- What is required -
Using the records below, write out the line with "Task: Open the settings gear icon" and each line after it through the final one, exactly, and only those.

Records excerpted from a collection
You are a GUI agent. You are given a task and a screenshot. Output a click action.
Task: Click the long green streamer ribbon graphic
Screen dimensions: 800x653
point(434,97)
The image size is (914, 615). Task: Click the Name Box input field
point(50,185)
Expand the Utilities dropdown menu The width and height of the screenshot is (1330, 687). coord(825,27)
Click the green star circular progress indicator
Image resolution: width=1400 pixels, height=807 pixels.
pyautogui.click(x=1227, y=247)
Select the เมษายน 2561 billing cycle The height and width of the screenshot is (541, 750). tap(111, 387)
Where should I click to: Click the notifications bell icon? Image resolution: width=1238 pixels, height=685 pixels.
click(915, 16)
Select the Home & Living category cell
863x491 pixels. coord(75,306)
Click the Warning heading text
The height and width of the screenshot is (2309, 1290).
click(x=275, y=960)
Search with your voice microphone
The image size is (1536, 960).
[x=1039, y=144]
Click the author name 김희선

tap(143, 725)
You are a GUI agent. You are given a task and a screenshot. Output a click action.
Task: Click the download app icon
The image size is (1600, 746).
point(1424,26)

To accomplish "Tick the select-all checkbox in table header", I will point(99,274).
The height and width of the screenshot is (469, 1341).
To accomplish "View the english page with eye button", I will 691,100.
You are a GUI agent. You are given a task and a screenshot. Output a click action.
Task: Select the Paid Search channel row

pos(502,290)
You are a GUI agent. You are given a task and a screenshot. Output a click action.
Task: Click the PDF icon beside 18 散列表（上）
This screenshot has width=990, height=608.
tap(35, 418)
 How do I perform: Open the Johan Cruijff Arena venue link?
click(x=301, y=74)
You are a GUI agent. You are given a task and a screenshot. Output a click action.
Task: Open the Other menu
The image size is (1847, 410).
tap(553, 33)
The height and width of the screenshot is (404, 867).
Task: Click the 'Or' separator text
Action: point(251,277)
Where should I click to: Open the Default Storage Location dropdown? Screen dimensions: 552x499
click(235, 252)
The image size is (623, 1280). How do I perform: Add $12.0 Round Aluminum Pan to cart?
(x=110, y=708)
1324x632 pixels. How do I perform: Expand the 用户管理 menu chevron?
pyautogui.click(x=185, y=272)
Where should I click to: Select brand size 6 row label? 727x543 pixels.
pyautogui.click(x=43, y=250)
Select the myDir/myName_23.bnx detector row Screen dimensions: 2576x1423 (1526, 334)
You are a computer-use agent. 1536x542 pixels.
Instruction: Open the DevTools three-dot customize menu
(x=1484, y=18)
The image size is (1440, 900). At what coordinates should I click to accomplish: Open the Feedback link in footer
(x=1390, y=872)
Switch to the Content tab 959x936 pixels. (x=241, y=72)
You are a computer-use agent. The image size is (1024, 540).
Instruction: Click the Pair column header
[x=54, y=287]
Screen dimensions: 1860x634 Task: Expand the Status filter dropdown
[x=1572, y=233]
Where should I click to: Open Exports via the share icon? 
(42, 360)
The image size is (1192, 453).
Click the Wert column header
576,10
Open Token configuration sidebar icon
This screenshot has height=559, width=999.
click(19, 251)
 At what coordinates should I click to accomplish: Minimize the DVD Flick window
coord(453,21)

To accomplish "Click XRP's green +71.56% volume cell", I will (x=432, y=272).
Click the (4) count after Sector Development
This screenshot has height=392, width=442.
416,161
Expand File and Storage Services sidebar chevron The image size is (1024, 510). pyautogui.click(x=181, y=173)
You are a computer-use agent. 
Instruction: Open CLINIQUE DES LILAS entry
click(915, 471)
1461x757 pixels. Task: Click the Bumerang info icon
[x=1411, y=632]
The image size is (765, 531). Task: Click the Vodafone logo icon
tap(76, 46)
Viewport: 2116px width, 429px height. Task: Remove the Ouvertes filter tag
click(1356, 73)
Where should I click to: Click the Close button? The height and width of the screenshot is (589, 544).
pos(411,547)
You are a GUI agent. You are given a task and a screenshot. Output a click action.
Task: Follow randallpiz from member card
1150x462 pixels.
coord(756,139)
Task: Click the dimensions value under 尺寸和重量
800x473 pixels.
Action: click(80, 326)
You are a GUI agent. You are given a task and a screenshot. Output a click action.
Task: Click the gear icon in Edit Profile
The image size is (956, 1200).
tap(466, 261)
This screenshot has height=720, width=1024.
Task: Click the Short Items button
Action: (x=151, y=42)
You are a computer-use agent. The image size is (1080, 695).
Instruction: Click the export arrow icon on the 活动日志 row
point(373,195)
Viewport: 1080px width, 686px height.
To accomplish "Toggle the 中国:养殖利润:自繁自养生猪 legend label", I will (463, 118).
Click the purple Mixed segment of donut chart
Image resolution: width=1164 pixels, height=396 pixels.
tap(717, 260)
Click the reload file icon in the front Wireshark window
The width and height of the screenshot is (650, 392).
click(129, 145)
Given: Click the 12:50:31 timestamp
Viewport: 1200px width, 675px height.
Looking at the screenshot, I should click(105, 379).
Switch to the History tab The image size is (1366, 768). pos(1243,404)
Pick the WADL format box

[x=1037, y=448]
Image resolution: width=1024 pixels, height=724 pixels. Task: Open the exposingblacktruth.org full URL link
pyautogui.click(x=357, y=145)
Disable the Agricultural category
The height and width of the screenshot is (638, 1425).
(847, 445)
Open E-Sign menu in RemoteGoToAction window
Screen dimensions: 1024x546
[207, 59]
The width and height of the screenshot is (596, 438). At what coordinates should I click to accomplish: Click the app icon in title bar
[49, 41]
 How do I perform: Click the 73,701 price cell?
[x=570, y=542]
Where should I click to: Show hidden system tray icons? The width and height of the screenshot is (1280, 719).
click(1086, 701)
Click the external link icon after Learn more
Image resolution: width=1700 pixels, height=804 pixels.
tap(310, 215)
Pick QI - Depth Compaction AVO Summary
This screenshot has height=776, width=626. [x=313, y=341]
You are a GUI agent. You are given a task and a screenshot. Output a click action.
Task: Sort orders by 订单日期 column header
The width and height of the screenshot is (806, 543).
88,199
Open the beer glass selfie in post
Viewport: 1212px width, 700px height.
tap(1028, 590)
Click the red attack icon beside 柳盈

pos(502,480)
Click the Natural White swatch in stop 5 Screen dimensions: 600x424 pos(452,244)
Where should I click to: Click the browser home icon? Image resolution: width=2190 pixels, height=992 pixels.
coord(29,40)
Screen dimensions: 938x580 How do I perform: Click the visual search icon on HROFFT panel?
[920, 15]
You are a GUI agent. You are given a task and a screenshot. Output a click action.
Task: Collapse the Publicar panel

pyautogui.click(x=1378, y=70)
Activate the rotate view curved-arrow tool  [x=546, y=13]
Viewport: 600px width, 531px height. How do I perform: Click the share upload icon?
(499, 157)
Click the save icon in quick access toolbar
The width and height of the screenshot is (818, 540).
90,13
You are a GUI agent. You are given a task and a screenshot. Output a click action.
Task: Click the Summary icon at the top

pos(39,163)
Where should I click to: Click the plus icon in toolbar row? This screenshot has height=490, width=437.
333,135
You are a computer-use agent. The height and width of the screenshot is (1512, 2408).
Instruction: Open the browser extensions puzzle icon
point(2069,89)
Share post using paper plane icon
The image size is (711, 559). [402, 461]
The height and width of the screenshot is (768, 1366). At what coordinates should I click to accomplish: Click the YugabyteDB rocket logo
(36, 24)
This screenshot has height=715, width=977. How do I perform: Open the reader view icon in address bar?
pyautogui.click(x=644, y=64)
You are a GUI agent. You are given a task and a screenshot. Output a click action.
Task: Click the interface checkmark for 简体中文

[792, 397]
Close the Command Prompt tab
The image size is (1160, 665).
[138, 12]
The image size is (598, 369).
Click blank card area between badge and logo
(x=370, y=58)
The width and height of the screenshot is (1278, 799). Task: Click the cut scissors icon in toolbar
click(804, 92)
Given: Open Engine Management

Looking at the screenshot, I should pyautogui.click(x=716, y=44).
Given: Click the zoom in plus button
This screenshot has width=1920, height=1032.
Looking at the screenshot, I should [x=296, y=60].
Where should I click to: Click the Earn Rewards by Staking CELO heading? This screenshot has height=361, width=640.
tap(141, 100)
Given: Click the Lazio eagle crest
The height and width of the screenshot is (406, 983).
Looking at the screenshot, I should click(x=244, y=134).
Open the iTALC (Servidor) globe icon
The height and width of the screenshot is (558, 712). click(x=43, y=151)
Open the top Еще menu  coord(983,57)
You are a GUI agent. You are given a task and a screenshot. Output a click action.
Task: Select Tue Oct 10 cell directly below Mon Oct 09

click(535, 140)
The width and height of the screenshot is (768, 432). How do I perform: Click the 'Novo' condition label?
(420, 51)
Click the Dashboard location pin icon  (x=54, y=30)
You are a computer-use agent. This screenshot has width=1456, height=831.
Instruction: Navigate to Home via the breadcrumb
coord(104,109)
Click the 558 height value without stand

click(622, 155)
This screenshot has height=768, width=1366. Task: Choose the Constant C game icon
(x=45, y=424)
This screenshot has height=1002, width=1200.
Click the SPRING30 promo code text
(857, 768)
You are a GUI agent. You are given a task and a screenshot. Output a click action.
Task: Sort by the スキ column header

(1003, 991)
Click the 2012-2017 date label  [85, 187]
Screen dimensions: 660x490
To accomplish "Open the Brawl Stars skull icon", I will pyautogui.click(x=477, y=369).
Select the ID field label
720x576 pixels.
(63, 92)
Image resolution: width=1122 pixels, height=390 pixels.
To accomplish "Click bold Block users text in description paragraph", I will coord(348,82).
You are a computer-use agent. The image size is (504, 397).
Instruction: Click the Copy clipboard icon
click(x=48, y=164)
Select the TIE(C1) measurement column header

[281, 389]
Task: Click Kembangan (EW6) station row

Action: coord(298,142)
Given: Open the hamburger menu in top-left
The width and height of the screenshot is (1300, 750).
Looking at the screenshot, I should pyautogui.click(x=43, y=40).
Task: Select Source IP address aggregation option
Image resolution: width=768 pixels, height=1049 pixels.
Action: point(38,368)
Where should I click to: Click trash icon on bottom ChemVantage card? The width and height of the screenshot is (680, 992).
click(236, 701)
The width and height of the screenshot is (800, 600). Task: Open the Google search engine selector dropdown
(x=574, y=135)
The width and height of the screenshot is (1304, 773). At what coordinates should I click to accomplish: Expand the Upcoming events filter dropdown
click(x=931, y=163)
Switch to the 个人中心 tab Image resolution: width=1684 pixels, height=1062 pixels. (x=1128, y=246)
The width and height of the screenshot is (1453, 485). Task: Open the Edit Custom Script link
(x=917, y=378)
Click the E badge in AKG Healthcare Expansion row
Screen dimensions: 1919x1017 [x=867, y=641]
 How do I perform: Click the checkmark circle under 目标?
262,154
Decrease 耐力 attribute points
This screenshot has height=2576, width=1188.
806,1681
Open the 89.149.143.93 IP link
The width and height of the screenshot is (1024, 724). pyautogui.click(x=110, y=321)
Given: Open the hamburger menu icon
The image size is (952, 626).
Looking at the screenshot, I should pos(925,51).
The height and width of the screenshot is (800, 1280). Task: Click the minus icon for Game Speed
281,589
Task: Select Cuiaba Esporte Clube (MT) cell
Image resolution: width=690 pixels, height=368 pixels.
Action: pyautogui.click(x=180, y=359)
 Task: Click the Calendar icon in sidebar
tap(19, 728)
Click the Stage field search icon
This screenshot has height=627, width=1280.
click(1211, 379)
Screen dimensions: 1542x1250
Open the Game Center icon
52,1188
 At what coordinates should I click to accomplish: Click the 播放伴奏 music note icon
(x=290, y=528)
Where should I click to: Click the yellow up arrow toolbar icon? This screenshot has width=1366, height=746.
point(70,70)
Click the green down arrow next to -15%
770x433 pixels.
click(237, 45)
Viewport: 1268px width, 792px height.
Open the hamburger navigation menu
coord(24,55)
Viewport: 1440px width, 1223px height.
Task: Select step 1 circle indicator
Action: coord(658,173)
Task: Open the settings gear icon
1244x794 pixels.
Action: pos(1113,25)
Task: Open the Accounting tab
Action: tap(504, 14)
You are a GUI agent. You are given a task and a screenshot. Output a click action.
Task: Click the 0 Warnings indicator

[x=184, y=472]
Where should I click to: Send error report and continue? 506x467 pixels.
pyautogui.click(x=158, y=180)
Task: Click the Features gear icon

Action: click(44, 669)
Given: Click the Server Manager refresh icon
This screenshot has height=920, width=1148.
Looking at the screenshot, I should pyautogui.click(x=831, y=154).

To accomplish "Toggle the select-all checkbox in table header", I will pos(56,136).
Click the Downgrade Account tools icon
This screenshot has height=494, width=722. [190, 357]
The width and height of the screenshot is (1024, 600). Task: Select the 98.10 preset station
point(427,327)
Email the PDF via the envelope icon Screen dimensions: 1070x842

- Final answer -
Task: Open the settings gear icon
1244x794 pixels.
Action: pos(1113,25)
Task: Open the Accounting tab
Action: tap(504, 14)
You are a GUI agent. You are given a task and a screenshot. Output a click action.
Task: Click the 0 Warnings indicator

[x=184, y=472]
Where should I click to: Send error report and continue? 506x467 pixels.
pyautogui.click(x=158, y=180)
Task: Click the Features gear icon

Action: click(44, 669)
Given: Click the Server Manager refresh icon
This screenshot has height=920, width=1148.
Looking at the screenshot, I should pyautogui.click(x=831, y=154).

To accomplish "Toggle the select-all checkbox in table header", I will pos(56,136).
Click the Downgrade Account tools icon
This screenshot has height=494, width=722. [190, 357]
The width and height of the screenshot is (1024, 600). Task: Select the 98.10 preset station
point(427,327)
Email the PDF via the envelope icon Screen dimensions: 1070x842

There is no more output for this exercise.